By Song My Hoang
Investigating how the drug used by 42 percent of Americans works
With the advent of legalization of marijuana for medicinal and recreational purposes, scientists have to critically reevaluate its potential short-term and long-term effects.
Marijuana, also known as cannabis, is the world’s most widely used illicit substance. In 2012, more than 42 percent of the population in the U.S. admitted to trying marijuana.
Marijuana usage is particularly high among youth and young adults; 56 percent of young adults in the U.S. admitted to using marijuana at least once in their lifetime.
The primary psychoactive compound in marijuana is tetrahydrocannabinol (THC). THC mimics the structure of endocannabinoids, which are molecules that the human body produces naturally.

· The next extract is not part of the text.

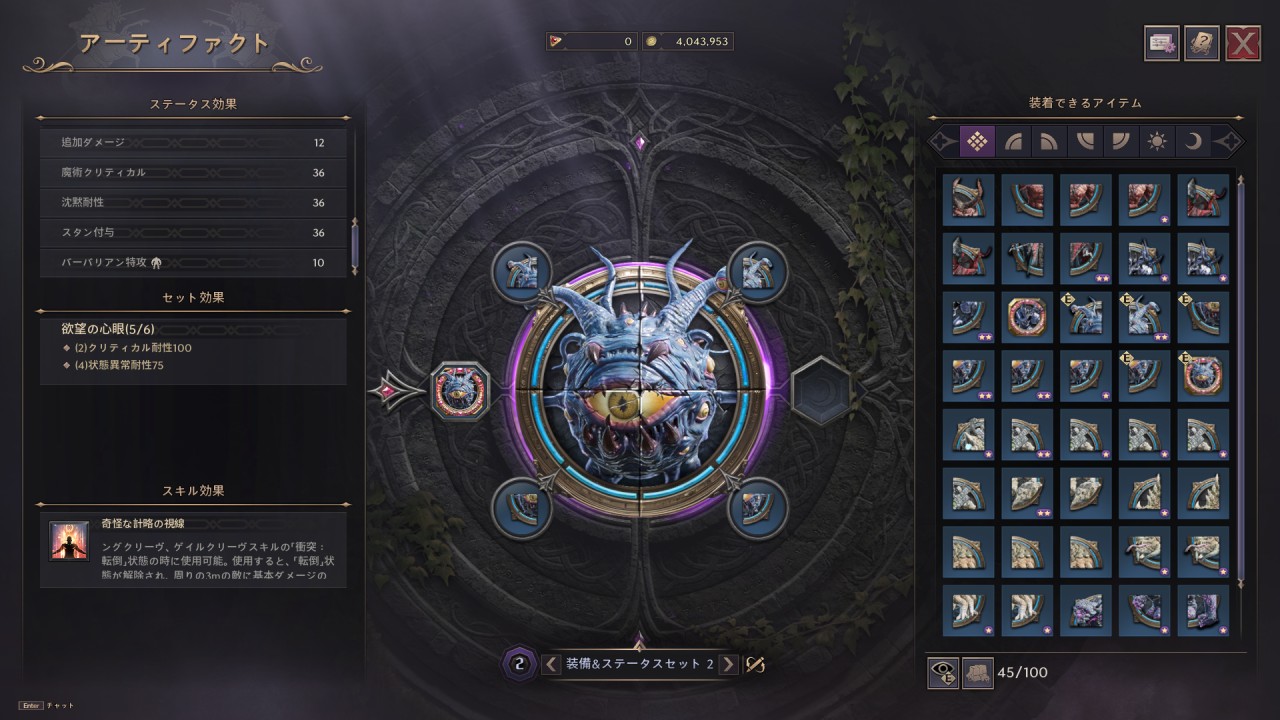
Task: Open the card settings icon top-right
Action: point(1162,43)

Endocannabinoids are intracellular messengers that interact with endogenous cannabinoid receptors, CB1 and CB2. CB1 receptors are mainly expressed in the central and peripheral nervous systems while CB2 receptors are mainly expressed in the immune system.
The activation of CB1 receptors produces circulatory and psychotropic effects that are common to cannabis ingestion while the activation of the CB2 receptor does not.
CB1 receptors are highly expressed in regions of the brain where they regulate neuronal excitability and synaptic transmission. This reflects the importance of the cannabinoid system in motor control, memory processing and pain modulation.
In particular, CB1 receptors are concentrated in the frontal cortex, basal ganglia, hippocampus and cerebellum, which are areas of the brain that govern pleasure, movement, learning, memory and pain.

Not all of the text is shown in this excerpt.